Rewrite every entry, replacing "accomplish" with "complete" and leaving everything else unchanged.
--- BEGIN DATASET ROWS ---
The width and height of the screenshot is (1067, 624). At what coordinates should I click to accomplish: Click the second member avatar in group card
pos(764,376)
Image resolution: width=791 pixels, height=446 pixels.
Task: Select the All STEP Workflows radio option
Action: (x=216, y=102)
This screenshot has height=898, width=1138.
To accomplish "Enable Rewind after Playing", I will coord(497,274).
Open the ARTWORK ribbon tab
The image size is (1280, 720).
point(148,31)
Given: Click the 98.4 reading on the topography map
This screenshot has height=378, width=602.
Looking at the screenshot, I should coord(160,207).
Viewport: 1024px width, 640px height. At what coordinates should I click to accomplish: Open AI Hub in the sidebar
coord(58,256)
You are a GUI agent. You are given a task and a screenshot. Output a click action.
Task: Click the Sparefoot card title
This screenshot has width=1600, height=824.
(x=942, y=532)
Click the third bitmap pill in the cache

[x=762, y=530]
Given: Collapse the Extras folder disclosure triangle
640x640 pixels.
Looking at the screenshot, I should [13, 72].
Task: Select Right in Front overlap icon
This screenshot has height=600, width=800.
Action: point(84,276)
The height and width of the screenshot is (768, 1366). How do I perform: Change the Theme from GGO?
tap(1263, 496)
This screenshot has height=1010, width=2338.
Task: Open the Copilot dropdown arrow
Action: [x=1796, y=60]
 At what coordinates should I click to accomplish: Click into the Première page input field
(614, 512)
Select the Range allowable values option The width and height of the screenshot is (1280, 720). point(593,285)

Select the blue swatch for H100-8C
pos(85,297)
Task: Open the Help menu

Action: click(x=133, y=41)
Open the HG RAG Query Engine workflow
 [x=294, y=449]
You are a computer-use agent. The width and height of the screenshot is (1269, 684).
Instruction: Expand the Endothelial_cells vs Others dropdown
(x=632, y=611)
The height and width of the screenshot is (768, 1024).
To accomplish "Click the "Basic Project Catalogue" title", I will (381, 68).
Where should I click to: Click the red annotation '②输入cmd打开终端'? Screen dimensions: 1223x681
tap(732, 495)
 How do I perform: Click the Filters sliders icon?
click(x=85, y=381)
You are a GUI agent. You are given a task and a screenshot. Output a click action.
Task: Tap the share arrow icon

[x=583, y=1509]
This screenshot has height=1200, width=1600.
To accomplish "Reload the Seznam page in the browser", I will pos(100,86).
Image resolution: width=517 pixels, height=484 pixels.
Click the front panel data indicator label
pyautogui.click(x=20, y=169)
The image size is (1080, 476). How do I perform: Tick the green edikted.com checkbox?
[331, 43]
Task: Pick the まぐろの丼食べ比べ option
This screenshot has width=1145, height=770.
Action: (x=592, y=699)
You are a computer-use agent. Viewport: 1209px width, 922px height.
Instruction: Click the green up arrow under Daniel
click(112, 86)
--- END DATASET ROWS ---
SOLUTION TO THE PROBLEM:
The width and height of the screenshot is (1067, 624). At what coordinates should I click to complete: Click the second member avatar in group card
pos(764,376)
Image resolution: width=791 pixels, height=446 pixels.
Task: Select the All STEP Workflows radio option
Action: (x=216, y=102)
This screenshot has height=898, width=1138.
To complete "Enable Rewind after Playing", I will coord(497,274).
Open the ARTWORK ribbon tab
The image size is (1280, 720).
point(148,31)
Given: Click the 98.4 reading on the topography map
This screenshot has height=378, width=602.
Looking at the screenshot, I should coord(160,207).
Viewport: 1024px width, 640px height. At what coordinates should I click to complete: Open AI Hub in the sidebar
coord(58,256)
You are a GUI agent. You are given a task and a screenshot. Output a click action.
Task: Click the Sparefoot card title
This screenshot has width=1600, height=824.
(x=942, y=532)
Click the third bitmap pill in the cache

[x=762, y=530]
Given: Collapse the Extras folder disclosure triangle
640x640 pixels.
Looking at the screenshot, I should [13, 72].
Task: Select Right in Front overlap icon
This screenshot has height=600, width=800.
Action: point(84,276)
The height and width of the screenshot is (768, 1366). How do I perform: Change the Theme from GGO?
tap(1263, 496)
This screenshot has height=1010, width=2338.
Task: Open the Copilot dropdown arrow
Action: [x=1796, y=60]
 At what coordinates should I click to complete: Click into the Première page input field
(614, 512)
Select the Range allowable values option The width and height of the screenshot is (1280, 720). point(593,285)

Select the blue swatch for H100-8C
pos(85,297)
Task: Open the Help menu

Action: click(x=133, y=41)
Open the HG RAG Query Engine workflow
 [x=294, y=449]
You are a computer-use agent. The width and height of the screenshot is (1269, 684).
Instruction: Expand the Endothelial_cells vs Others dropdown
(x=632, y=611)
The height and width of the screenshot is (768, 1024).
To complete "Click the "Basic Project Catalogue" title", I will (381, 68).
Where should I click to: Click the red annotation '②输入cmd打开终端'? Screen dimensions: 1223x681
tap(732, 495)
 How do I perform: Click the Filters sliders icon?
click(x=85, y=381)
You are a GUI agent. You are given a task and a screenshot. Output a click action.
Task: Tap the share arrow icon

[x=583, y=1509]
This screenshot has height=1200, width=1600.
To complete "Reload the Seznam page in the browser", I will pos(100,86).
Image resolution: width=517 pixels, height=484 pixels.
Click the front panel data indicator label
pyautogui.click(x=20, y=169)
The image size is (1080, 476). How do I perform: Tick the green edikted.com checkbox?
[331, 43]
Task: Pick the まぐろの丼食べ比べ option
This screenshot has width=1145, height=770.
Action: (x=592, y=699)
You are a computer-use agent. Viewport: 1209px width, 922px height.
Instruction: Click the green up arrow under Daniel
click(112, 86)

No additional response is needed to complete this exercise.